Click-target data
## Begin

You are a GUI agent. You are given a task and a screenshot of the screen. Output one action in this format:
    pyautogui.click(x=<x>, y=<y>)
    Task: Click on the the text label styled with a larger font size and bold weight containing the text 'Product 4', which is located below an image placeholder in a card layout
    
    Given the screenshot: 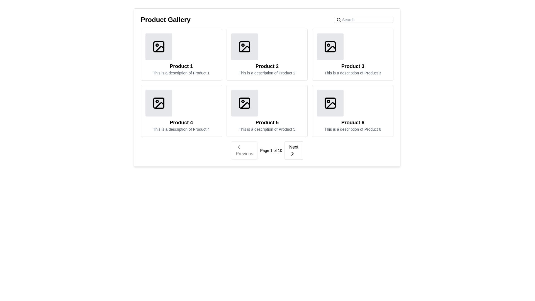 What is the action you would take?
    pyautogui.click(x=181, y=122)
    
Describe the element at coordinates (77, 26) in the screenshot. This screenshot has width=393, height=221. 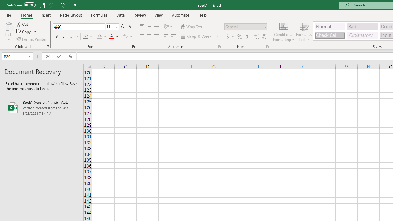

## End

__EXERCISE TASK__
Reproduce only the lines of the listing from its first line through the line with "pyautogui.click(x=<x>, y=<y>)", substituting "desktop agent" for "GUI agent" and leaving everything else unchanged.

__ANSWER TO THE EXERCISE__
You are a desktop agent. You are given a task and a screenshot of the screen. Output one action in this format:
    pyautogui.click(x=<x>, y=<y>)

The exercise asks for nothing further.